## PROBLEMS
1. Answer these questions using the passage about holy cards:
(a) How many kids were in the writer's grade school homeroom?
(b) What is usually on the back of a holy card?
(c) Where did the writer's mother put the funeral cards she took home?
2. Repeat the stretch of the listing from the line that contains "Given: Close the Session Manager tab" through the line that contains "coord(61,191)".

=== SOURCE PASSAGE ===

When I was a kid, we had a spelling bee every week in my class. Me or a kid named William always won.

This did not bother the nuns. They were not in the self-esteem business. The meek might inherit the earth, but only the good spellers were going to win the spelling bee. God hates people who fix fights.

As a prize, they used to give you a holy card.

If you're not old-school, anatomically repressed, no-talking-in-line, spelling-bee Catholic, let me explain "holy card."

A holy card is a piece of cardboard with a colorful picture of a saint on the front side along with the saint's name. On the back, there's usually a short prayer.

I got one for completing altar boy training, one for perfect attendance and one every couple of weeks at least for the spelling bee wins. There were 57 kids in my grade school homeroom. The nuns must have ordered holy cards by the bale, the way convenience stores order lottery tickets.

They still make 'em, too. I get them mostly at funerals these days. The cards you get at funerals are laminated because it's a high-tech world now, but they follow the format, except the dead guy's name is somewhere on the card. My mother used to take funeral cards home and stick them in the corner of her vanity mirror. It reminded her of the last makeup job she'd get, when it would be put on her face by strangers. Kept her from getting proud.

Donald Trump, the dementia-ridden ex-president now trying to get back in and save everyone from overtime pay, just debuted a line of holy cards.

=== DATA SUPPLIED ===

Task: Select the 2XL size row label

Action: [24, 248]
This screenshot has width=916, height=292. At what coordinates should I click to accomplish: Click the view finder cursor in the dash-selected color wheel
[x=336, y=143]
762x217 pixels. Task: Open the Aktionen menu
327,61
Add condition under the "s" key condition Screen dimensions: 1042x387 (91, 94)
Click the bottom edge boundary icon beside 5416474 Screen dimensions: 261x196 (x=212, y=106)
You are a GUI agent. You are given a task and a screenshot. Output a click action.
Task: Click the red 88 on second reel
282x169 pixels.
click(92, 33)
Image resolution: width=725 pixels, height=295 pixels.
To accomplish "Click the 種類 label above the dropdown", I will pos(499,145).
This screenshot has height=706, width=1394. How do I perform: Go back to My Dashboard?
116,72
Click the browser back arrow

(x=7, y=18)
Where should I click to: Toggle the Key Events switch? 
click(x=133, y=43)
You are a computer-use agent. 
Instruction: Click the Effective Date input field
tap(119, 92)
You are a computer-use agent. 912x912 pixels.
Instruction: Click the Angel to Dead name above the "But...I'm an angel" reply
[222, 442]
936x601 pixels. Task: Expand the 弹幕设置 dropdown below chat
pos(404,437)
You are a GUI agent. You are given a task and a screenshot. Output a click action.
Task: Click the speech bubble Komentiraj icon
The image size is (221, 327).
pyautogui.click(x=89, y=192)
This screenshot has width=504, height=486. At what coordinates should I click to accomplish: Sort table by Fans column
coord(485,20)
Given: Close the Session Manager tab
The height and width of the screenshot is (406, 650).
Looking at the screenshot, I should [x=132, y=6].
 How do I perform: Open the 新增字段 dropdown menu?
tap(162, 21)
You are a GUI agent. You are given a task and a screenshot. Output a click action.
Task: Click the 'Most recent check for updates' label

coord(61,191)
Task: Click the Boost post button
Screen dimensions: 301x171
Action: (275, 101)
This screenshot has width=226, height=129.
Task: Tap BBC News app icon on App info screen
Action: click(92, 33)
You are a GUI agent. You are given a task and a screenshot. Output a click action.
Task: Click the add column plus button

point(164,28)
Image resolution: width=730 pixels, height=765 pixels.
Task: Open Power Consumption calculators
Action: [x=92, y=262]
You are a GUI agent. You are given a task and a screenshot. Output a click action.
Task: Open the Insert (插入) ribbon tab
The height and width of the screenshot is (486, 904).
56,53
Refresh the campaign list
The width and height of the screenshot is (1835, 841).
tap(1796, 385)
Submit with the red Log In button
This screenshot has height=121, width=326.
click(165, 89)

===

## THE REPLIES
1.
(a) 57.
(b) A short prayer.
(c) In the corner of her vanity mirror.

2.
Given: Close the Session Manager tab
The height and width of the screenshot is (406, 650).
Looking at the screenshot, I should [x=132, y=6].
 How do I perform: Open the 新增字段 dropdown menu?
tap(162, 21)
You are a GUI agent. You are given a task and a screenshot. Output a click action.
Task: Click the 'Most recent check for updates' label

coord(61,191)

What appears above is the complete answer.